Across the board, the significant majority of personal injury lawsuits and workers’ compensation claims are resolved through settlement. The reasons for the high percentage of cases that settle are myriad. Our crowded court system and resulting delays can wear down litigants; the increase in alternative dispute resolution helps cases resolve before trial; the inherent unpredictability of trials and hearings incentivizes settlement. The list goes on. One factor that is seldom discussed, however, is estate planning. People who have suffered injuries at work or through the fault of another are rightly concerned with the financial well-being of their loved ones once they are gone. Many times, this is the driving motivation for plaintiffs agreeing to settle their claim prior to a hearing.
The importance of estate planning in injury settlement deliberations is clearer once you consider the perspective of the injured person.
Consider the situation of someone seriously injured on the job.
Let’s say that a 40-year-old worker (we’ll call him “Dave”) is injured to the extent that he can no longer work again. That would mean that Dave would have a work comp claim for Permanent and Total Disability, or PTD. Let’s say that Dave, when he was working, made 600 dollars a week, gross. If the employer and work comp insurer disputed Dave’s claim, and he were to pursue the claim through a hearing and win, the workers’ compensation insurer would then be responsible for paying Dave wage-loss benefits equaling 2/3 of his wages on a weekly basis through age 67, with scheduled adjustments. Over time, this would amount to a significant number – well over $650,000.00.
Now let’s say that prior to the hearing, both sides meet in mediation to discuss settlement. Dave happens to have a strong case – he has an experienced work comp attorney representing him; he is a good, credible witness; he has excellent medical documentation to support his injuries; his treating physicians are willing to testify on his behalf; the judge assigned to the case has a reputation for siding with injured workers; and the defense’s case is weak. It would seem that Dave would have no reason to settle his case for less than its full value.
But what if Dave were to unexpectedly die before age 67? And what about Dave’s loved ones? What would happen to all that money? Dave has to realize that, as a general rule, his work comp case and the benefits he would have coming to him are his alone – they do not pass onto his dependents or surviving loved ones. In one sense, the benefits die when Dave dies.

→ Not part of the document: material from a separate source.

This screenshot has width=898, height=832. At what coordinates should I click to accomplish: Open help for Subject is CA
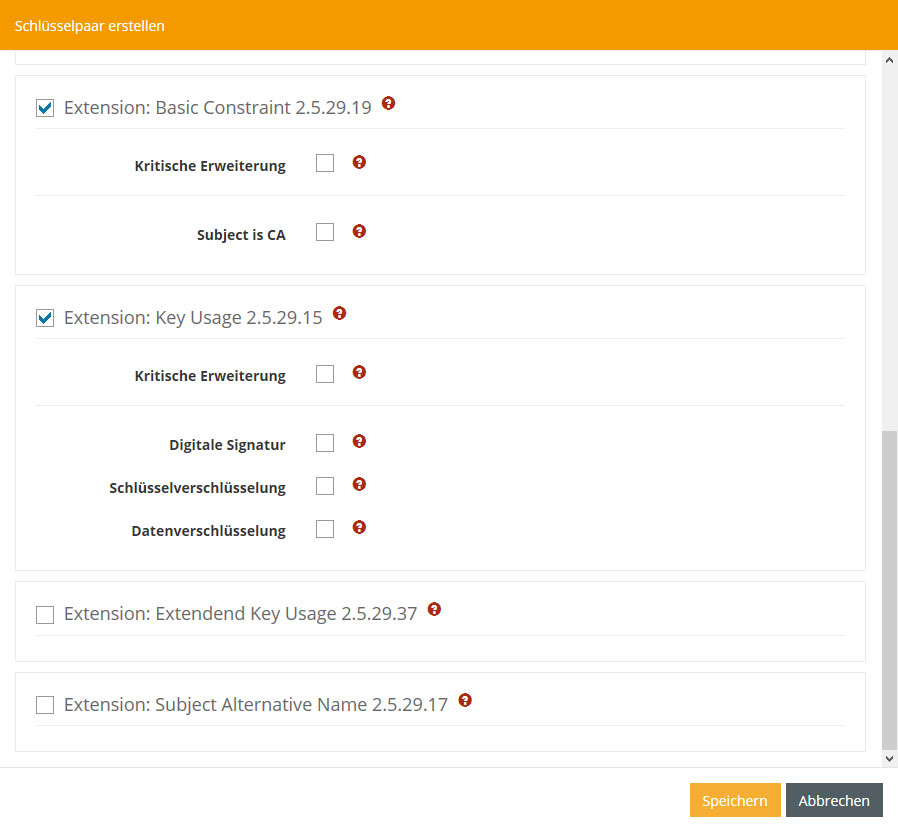(359, 231)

This does not mean that there are no “death benefits” in Minnesota work comp law – there are. However, they are different in nature than the wage-loss benefits owed to Dave – they are “inchoate.” Essentially this means that for Dave’s purposes, while he is alive, any potential death benefit for his dependents does not yet exist. Whether or not his loved ones might receive death benefits (and how much those benefits might amount to) is entirely unknown.
There are too many legal factors to describe here in detail that contribute to the unknown nature of potential dependency benefits in any given Minnesota work comp case. But the most important one is tied to common sense: we don’t know the ultimate time or cause of our death. Therefore, in Dave’s case, he doesn’t know whether his death will be causally related to his work injury. There simply are NO dependency benefits available in the work comp system if the work injury is NOT a contributing factor in the cause of death. So, if Dave were to pass away from causes totally unrelated to his work injury, there would be no “death benefits” available to anyone.
This is the insecurity that often drives settlement. It is a truism that we fear the unknown, but even more anxiety-inducing is the uncertainty of the future of those who depend on us. Many times, in the context of a workers’ compensation case, the only way to make certain that your loved ones will be provided for in the future is to remove the variables and take a cash settlement.
As mentioned earlier, there are many factors that enter into settlement considerations, all of which should be discussed with an experienced work comp attorney. Obviously, a good attorney will guard against giving up too much value in settlement negotiations for money now – it is never a good idea to make fear-based decisions or dwell too much on “what-ifs.” But it also is important to remember that court proceedings can be a gamble, and the risk of not being able to provide for loved ones is a serious concern.
This is where estate planning and workers’ compensation often dovetail. Should someone in Dave’s position ultimately choose settlement, a good work comp attorney can suggest ways to invest or structure settlement money so that it lasts and provides security for the client’s loved ones.